Affection Marks Denmark-USVI Relations as Centennial Approaches

by Nina York
Soon it will be one hundred years since Denmark sold our islands to the United States, but judging from the amount of activity planned and visitation to the islands from Denmark, you would never believe that such a divestiture took place!
Is it a sentimental attachment to the past, or perhaps even regret that our lovely islands no longer belong to Denmark, a small country of slightly over five million inhabitants that once possessed a colonial empire many times its current size?
Although huge Greenland and the Faeroe Islands are still officially linked to Denmark, Denmark once had possessions in Africa, India, owned Iceland, Norway, parts of southern Sweden, and parts of northern Germany. By comparison, our little islands are minor, but in terms of their one time value to Denmark’s economy, they played a major role at a time when the income from sugar cane, a major crop of the Danish West Indies, as we were called between 1733 and 1917, reached dizzying heights until the appearance of sugar beets came to play a great competitive role.

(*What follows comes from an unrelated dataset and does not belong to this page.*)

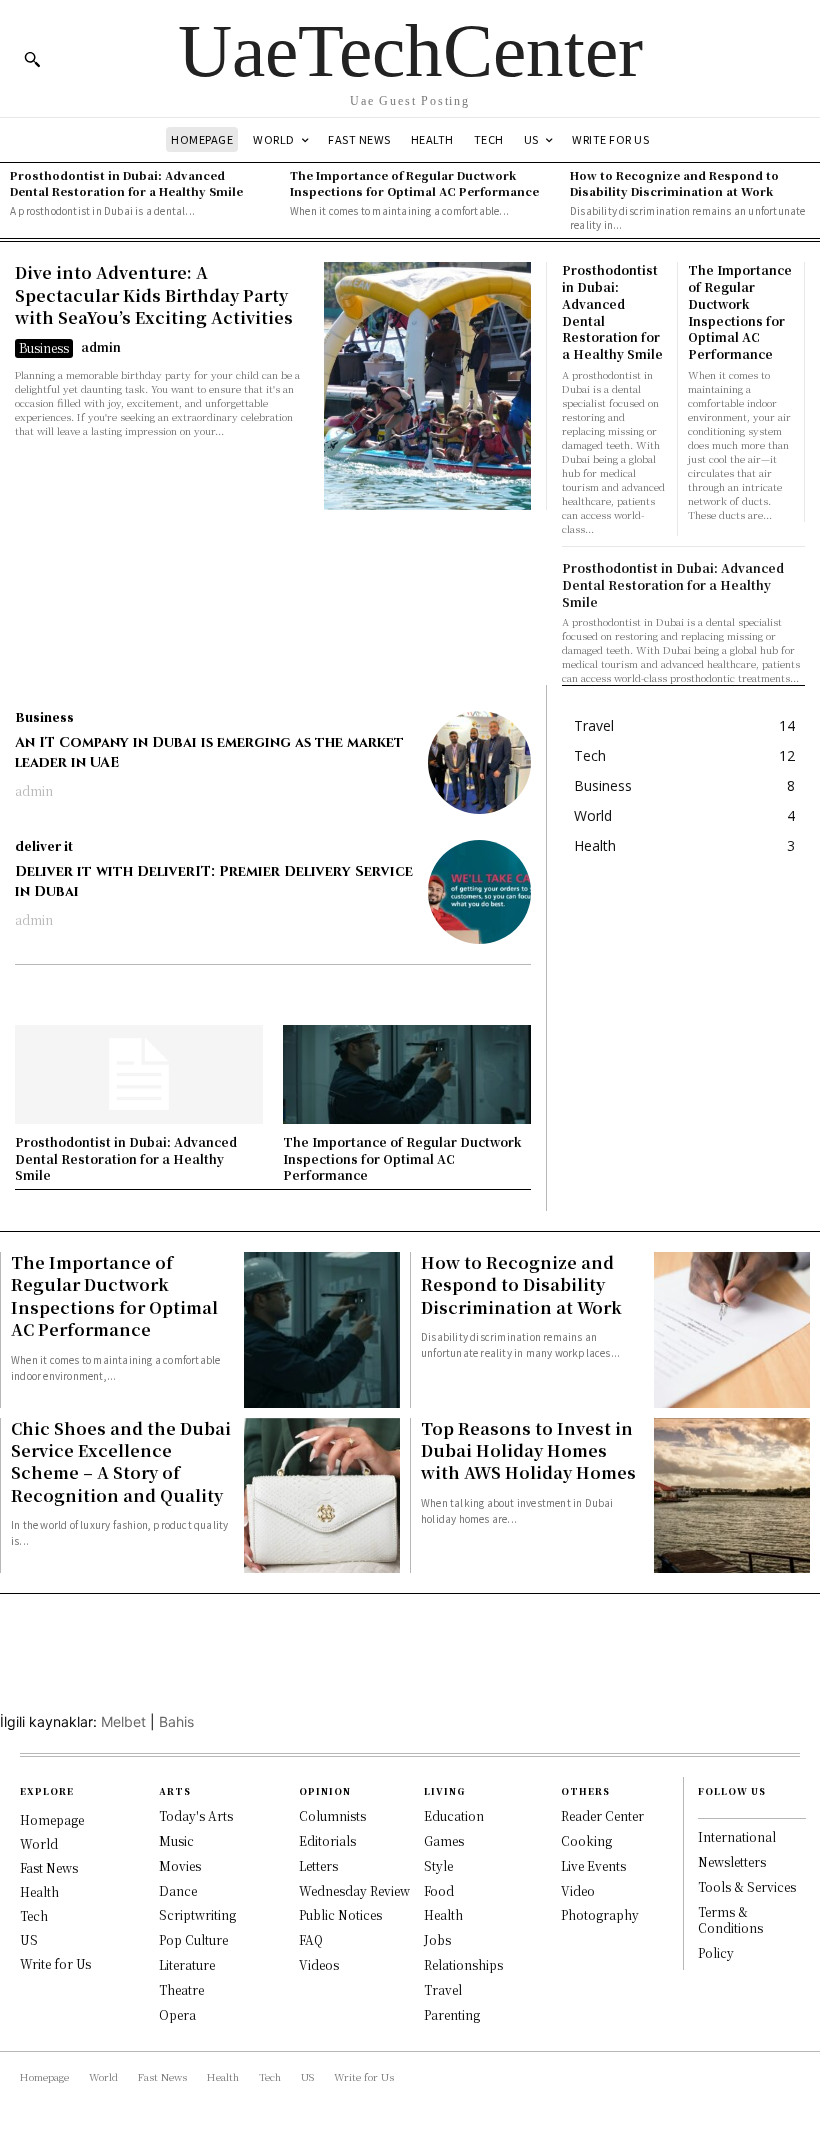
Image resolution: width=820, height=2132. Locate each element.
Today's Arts (196, 1815)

Affection Marks Denmark-USVI Relations as Centennial ApproachesStrangely, Denmark’s possession of these islands for such a long period and providing such economic bounty to the mother country has not been written up in Danish history books. It is quite possible that the not so politically correct element of having engaged in slave trade and employing without compensation many thousands of Africans brought here against their will under horrific conditions may have been a source of embarrassment for Denmark.
But history needs to be recognized and seen as a lesson rather than being ignored. Also, the Danish period brought many positive elements, not least the impressive architectural heritage that is seen today in the Christiansted National Historic Site’s Fort Christiansvaern, the Old Customs House, the Old Scale House, the Steeple Building (has everyone noticed the working clock chiming on the hour?) and not least the Danish West India and Guinea Company Warehouse and Slave Market. It is also found in other official buildings such as the old Military Barracks on Christiansted’s Hospital Street that in a joint Denmark-USVI project are being restored with the goal of making the complex an academy of the building trades; another official gem of a building is the old Danish School in Frederiksted.
Let us also realize that unlike other islands of the Caribbean, our visitation from Denmark has mushroomed; Denmark now provides the second largest group of visitors to the islands, after the United States. Happily, it is generally agreed among Danish visitors that the Virgin Islanders are very friendly, which has come as a surprise to many. And seeing the Dannebrog, as the Danish flag is known, flying next to the Stars and Stripes and Virgin Islands flag at Government House is a very emotional and uplifting experience to every Danish visitor.